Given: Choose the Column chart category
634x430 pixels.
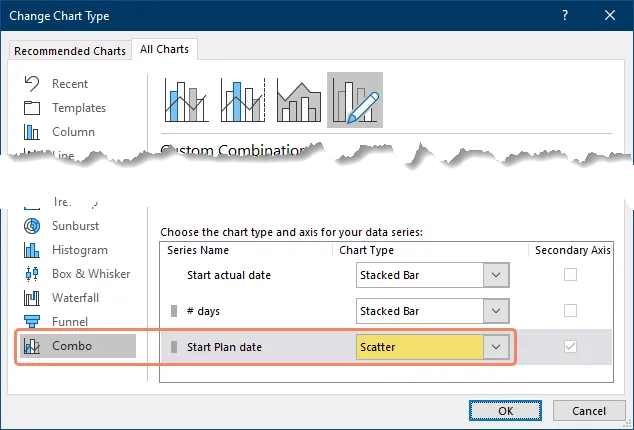Looking at the screenshot, I should tap(73, 132).
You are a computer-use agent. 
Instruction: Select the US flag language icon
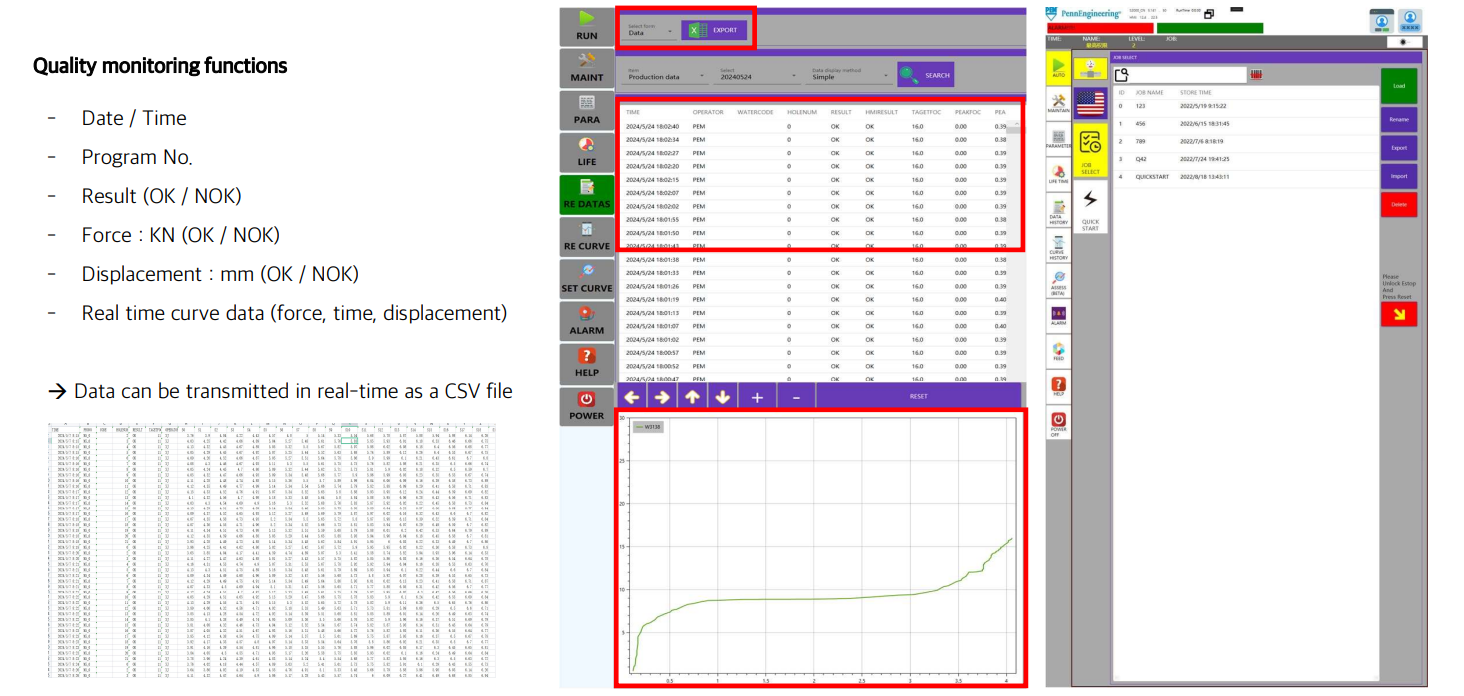click(1090, 102)
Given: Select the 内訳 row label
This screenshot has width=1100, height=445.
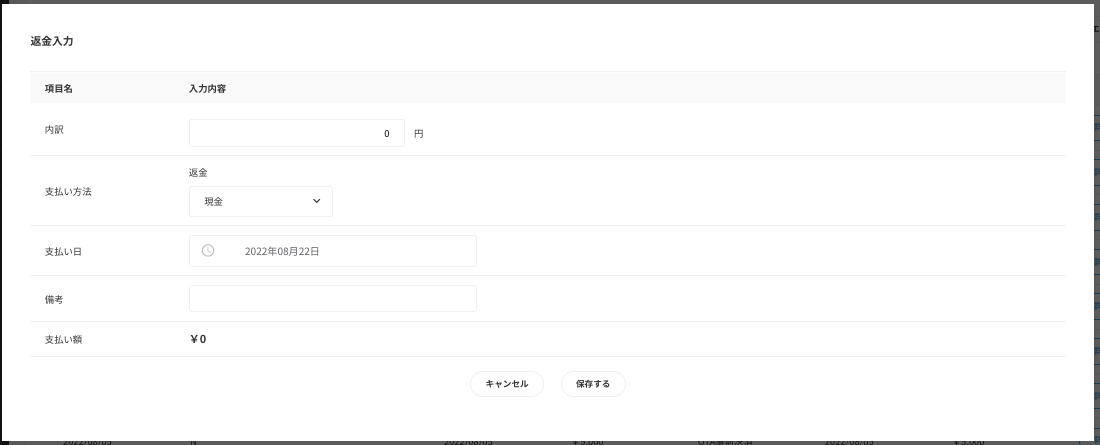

YOUR INSTRUCTIONS: Without including any picture, restate every entry above exactly.

WORKED SOLUTION:
Given: Choose the Column chart category
634x430 pixels.
Looking at the screenshot, I should tap(73, 132).
You are a computer-use agent. 
Instruction: Select the US flag language icon
click(1090, 102)
Given: Select the 内訳 row label
This screenshot has width=1100, height=445.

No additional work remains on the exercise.